Input:
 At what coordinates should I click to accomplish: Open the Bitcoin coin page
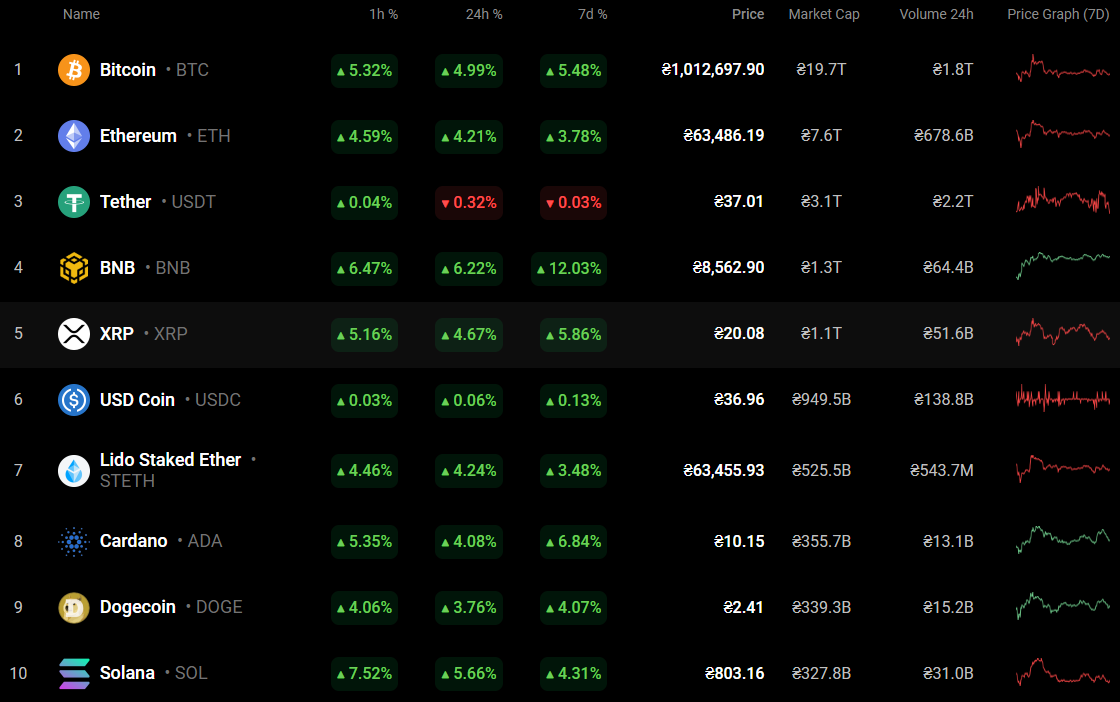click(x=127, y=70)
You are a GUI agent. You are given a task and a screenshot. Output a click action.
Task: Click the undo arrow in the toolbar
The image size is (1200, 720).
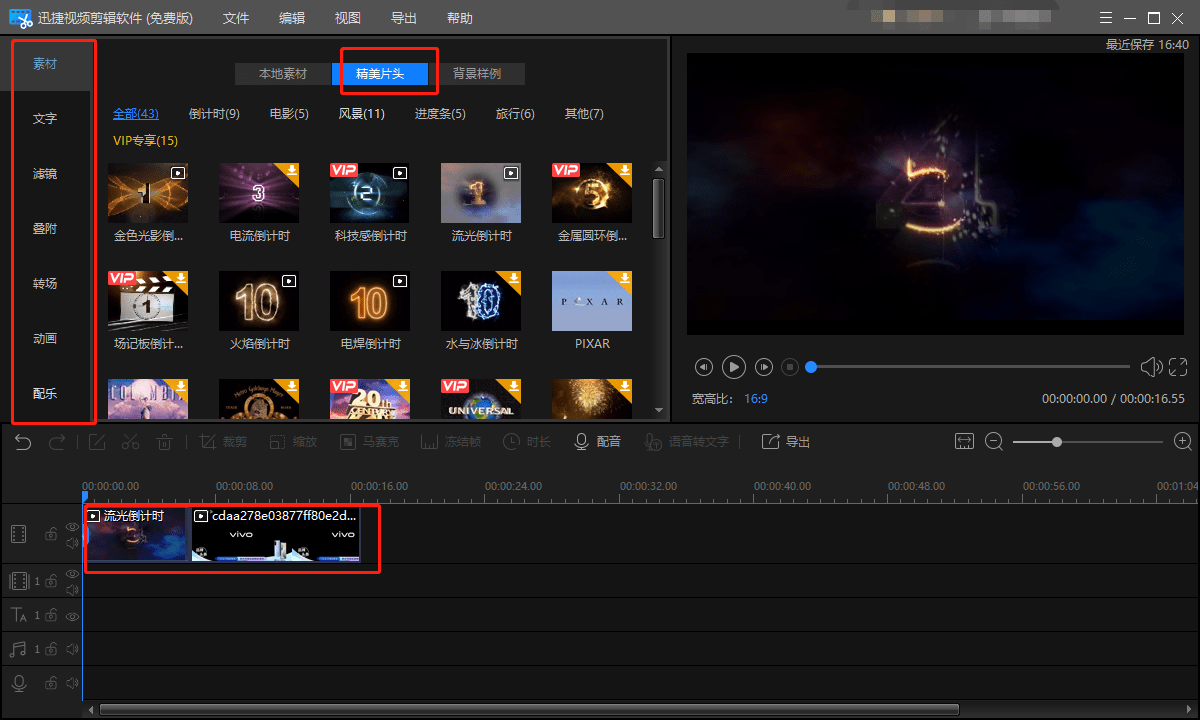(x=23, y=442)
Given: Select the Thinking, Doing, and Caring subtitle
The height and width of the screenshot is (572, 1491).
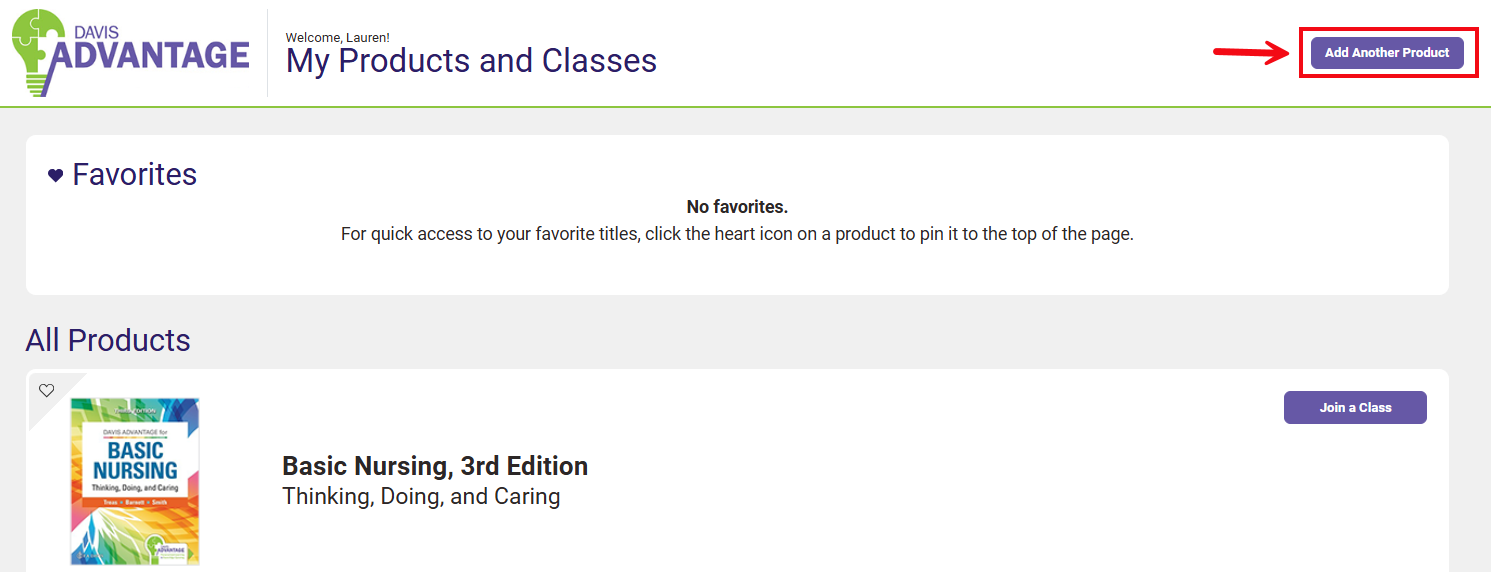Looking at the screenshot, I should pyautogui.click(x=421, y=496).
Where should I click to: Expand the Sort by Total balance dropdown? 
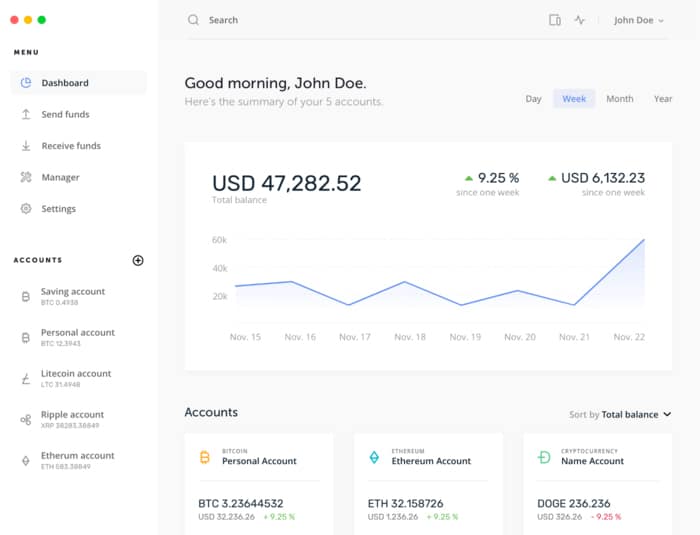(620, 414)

Exercise goal: Return all the records above exactly, pictures omitted.

Output of the exercise:
 At what coordinates should I click to accomplish: Open the Bitcoin coin page
click(x=127, y=70)
You are a GUI agent. You are given a task and a screenshot. Output a click action.
Task: Click the undo arrow in the toolbar
The image size is (1200, 720).
(x=23, y=442)
Given: Select the Thinking, Doing, and Caring subtitle
The height and width of the screenshot is (572, 1491).
Looking at the screenshot, I should pyautogui.click(x=421, y=496).
Where should I click to: Expand the Sort by Total balance dropdown? 
(620, 414)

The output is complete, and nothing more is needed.